メディアで取り上げられるスポーツ選手やビジネスパーソンを見て、「凡人がどんなに努力をしたところでかなわない」と落胆したことはないだろうか。しかし、元電通マンにして静岡聖光学院ラグビー部の監督を務める著者は、“凡人”を強みにした戦い方があると提唱する。それは、エリートとは違う独自の道を見つけ、一点突破で自分を伸ばしていこうとする考え方だ。

広告代理店業界の最大手である電通の元社員というと、いかにも仕事ができそうなエリートを想起しがちだが、著者は極度の人見知りで、勉強も運動も平凡な“凡人”を自認する。電通時代は高学歴やタレントなみに個性的な同期に囲まれ、凡人であってもエリートに勝てる方法をずっと試行錯誤してきたという。そんな著者が見つけた術が、「自分をプロデュースする技術」だ。

電通退職後、著者が監督を務めることになった静岡聖光学院ラグビー部は、全国レベルの素質やスキルを持った選手が一人もいないとされる弱小チーム。しかも練習時間は一回60分で週3日に限定された環境だ。とても強豪校に勝てるレベルではなかったが、著者は「自分をプロデュースする技術」を選手たちに教え、2年連続で花園出場へと導いた。電通時代と高校ラグビーのエピソードを交互に交えながら、“凡人の発想術”を伝えていくのが本書の構成である。

この発想の原点となったのが、著者の大学時代の経験だ。身体が大きいことが圧倒的なアドバンテージとなるのがラグビーというスポーツ。小柄な著者はとても大学ラグビー部のスタメンに入れそうもなかったが、最前線のフォワードのパフォーマンスを上げる選手という新たなスクラムハーフ像を目指し、見事レギュラーの座を獲得。電通時代も同様の考え方で、既存の“電通マン像”から外れ、組織の中で「空席」の立ち位置を探した。まずはエリートと違う道を歩むことが、エリートと互角に渡り合うために必要になるのだ。

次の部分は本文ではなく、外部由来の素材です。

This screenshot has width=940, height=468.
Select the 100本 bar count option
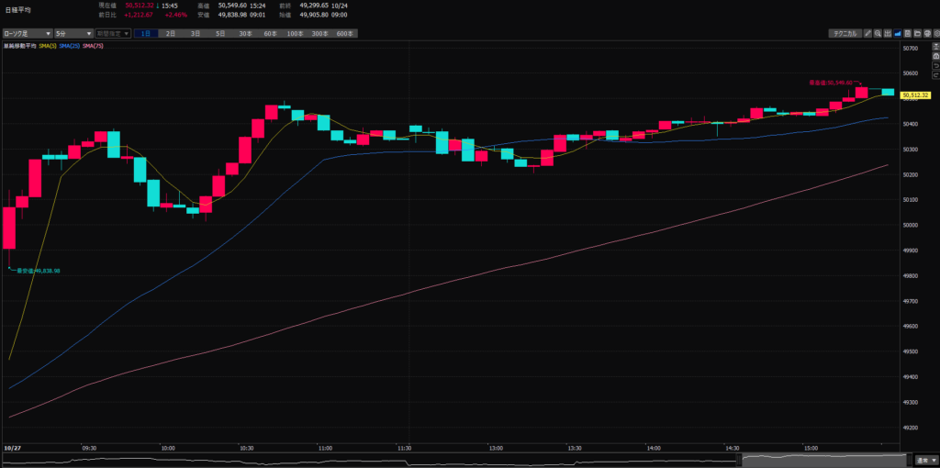tap(295, 33)
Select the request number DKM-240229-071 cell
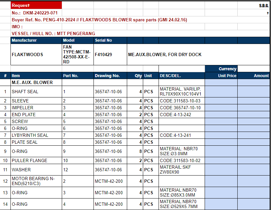This screenshot has height=210, width=271. tap(36, 13)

組織の売上は全社員の2割の社員だけで支えられているとするパレードの法則(二八の法則)があるが、静岡聖光学院ラグビー部の指導にあたって、著者はメンバー全員が十分な力を発揮する「誰ひとりとして埋もれない組織」を目指した。そのために必要となるのが、各選手のキャラクターを確立させ、立ち位置を決めること。たとえば、先輩と後輩の架け橋となる選手でもいいし、声を出して士気を上げる選手や、ウエイトトレーニングを教える選手でもいい。まず組織を客観的に眺め、まだ誰も担っていない役割を探すのだ。能力に優れない人でも、メンバーの立ち位置を明確にすることに専念すれば、十分にリーダーとして活躍できると著者は言う。

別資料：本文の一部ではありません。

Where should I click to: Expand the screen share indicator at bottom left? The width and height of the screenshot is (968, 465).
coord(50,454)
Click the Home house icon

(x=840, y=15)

立ち位置を決める際、「個性」を伸ばすのではなく、「特徴」を作ることが肝要。一見似た言葉のようだが、「個性」は個人にしかない性格・性質であり、「特徴」は周囲と比較したときに決まる相対的な値である。たとえば170cm以下という身長は「個性」にはならないが、身長180cm以上の屈強な選手ばかりのスクラムハーフのポジションでは、背が低いという「特徴」になる。これを活かし、「低くいくプレー」で勝機をつかむことも可能となるのだ。

この発想術は、「方程式」を活用することがキモとなる。静岡聖光学院ラグビー部は練習時間がとれないため、長らくスタミナ切れで敗退するパターンに陥っていた。「スタミナを強化する」ことが勝利への方程式だが、これが難しいと判断した著者は、「一試合を通じて疲れない走り方」という別の角度から改善させた。また、練習時間が短いことを「練習外の時間が日本一長いチーム」という言葉に反転させ、部員全員でラグビーの試合映像を観ることで、チーム全体の意識を大きく変化させていった。このように方程式をズラしたり、反転させることが、この発想術のコツだ。

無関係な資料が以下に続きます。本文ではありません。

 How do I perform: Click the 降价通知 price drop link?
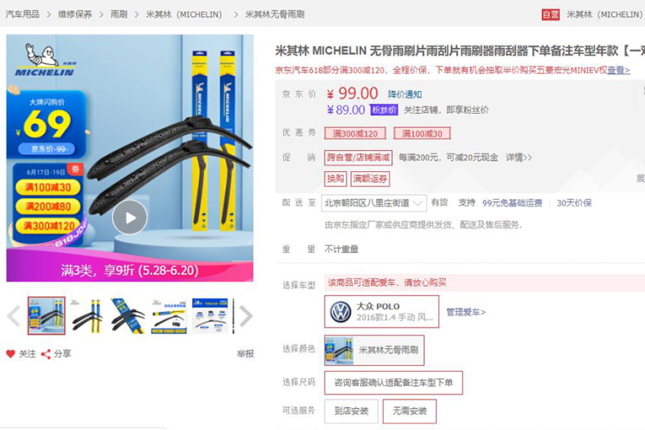tap(405, 94)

この他、選手たちに一日の練習を検証させ、改善策を考える訓練をしたり、「決断力(=スピードアップ)」を上げるために60秒以内で結論を出す練習を日頃から行っているという。いずれもビジネスの現場で必要とされていることを選手育成に活かしたもの。人生には「どうにもならないこと」と「なんとかなること」がある。これを分けて考え、「なんとかなること」に対しては、悔いが残らないように全力で取り組むことが大切だとしている。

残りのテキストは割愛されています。